Im vorliegenden Falle hat der Berufungswerber angegeben, er habe sich vor Antritt der Fahrt vom Funktionieren der Kennzeichenbeleuchtung überzeugt und es sei ihm der Defekt im Bereich einer Baustelle durch den Bordcomputer angezeigt worden. Diese Angaben können im konkreten Falle nicht widerlegt werden bzw. kann diese Verwaltungsübertretung nicht mit einer zur Bestrafung führenden Sicherheit nachgewiesen werden.

 

Gemäß dem Grundsatz "in dubio pro reo" war daher hinsichtlich Punkt 2) der Berufung Folge zu geben und diesbezüglich das angefochtene Straferkenntnis zu beheben und das Verwaltungsstrafverfahren in diesem Punkt einzustellen.

 

4. Der Kostenausspruch stützt sich auf die im Spruch angeführten gesetzlichen Bestimmungen.

 

Rechtsmittelbelehrung:

Gegen diesen Bescheid ist kein ordentliches Rechtsmittel zulässig.

Hinweis:

Gegen diesen Bescheid kann innerhalb von sechs Wochen ab seiner Zustellung Beschwerde an den Verfassungsgerichtshof und/oder an den Verwaltungsgerichtshof erhoben werden; diese muss – von gesetzlichen Ausnahmen abgesehen – jeweils von einer bevollmächtigten Rechtsanwältin oder einem bevollmächtigten Rechtsanwalt eingebracht werden.
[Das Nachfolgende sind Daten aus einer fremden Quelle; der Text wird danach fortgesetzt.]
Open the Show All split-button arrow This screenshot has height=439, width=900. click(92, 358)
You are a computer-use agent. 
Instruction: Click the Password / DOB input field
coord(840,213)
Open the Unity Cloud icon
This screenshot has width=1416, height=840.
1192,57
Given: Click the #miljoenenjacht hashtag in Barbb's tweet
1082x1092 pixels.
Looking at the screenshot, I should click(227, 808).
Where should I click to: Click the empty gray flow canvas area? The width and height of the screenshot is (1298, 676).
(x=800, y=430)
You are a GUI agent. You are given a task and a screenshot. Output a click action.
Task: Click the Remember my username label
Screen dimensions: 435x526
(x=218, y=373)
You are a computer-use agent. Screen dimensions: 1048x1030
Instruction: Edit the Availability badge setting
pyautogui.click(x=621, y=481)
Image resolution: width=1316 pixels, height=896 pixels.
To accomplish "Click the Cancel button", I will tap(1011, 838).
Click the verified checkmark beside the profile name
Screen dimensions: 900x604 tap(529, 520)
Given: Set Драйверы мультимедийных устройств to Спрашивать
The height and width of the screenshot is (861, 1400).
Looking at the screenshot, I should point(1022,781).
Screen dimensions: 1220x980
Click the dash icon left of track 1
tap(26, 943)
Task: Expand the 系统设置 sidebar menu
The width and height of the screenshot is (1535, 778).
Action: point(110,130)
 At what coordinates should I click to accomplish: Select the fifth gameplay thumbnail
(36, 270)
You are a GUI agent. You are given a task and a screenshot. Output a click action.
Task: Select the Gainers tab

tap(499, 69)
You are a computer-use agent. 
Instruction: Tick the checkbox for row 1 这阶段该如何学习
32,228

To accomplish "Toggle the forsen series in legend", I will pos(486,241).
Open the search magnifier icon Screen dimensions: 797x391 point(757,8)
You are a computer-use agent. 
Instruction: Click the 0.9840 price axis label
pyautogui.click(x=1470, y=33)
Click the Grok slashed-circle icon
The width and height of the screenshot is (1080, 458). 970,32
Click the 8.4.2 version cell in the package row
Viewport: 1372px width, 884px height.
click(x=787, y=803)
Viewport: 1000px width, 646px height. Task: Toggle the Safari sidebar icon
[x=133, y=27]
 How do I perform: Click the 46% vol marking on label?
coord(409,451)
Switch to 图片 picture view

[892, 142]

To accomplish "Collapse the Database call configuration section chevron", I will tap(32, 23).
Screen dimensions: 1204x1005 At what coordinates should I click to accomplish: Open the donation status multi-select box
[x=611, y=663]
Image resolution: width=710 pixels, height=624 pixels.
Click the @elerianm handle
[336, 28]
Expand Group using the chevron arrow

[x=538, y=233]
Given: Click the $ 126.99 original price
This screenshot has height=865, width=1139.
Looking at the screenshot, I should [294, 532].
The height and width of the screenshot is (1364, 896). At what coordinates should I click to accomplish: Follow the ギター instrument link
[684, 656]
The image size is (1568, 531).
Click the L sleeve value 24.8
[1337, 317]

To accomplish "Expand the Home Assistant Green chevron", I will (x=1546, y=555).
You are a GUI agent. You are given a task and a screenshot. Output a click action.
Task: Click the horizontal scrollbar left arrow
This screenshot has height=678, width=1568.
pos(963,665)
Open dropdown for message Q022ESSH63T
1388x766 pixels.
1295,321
Für jede dieser Beschwerden ist eine Eingabegebühr von 220 Euro zu entrichten.

 

 

Mag. Alfred Kisch

 

 

 

VwSen-165499/11/Ki/Kr vom 25. Jänner 2011

Erkenntnis

 

KFG 1967 § 102 Abs 1

 

Die Bestrafung eines Lenkers wegen Verletzung des § 102 Abs 1 KFG 1967 kann nur dann erfolgen, wenn nachgewiesen wird, dass er die Fahrt angetreten hat, ohne sich vorher zu überzeugen, dass sich das Fahrzeug in betriebs- und verkehrssicherem Zustand befindet und auch sonst den Vorschriften entspricht.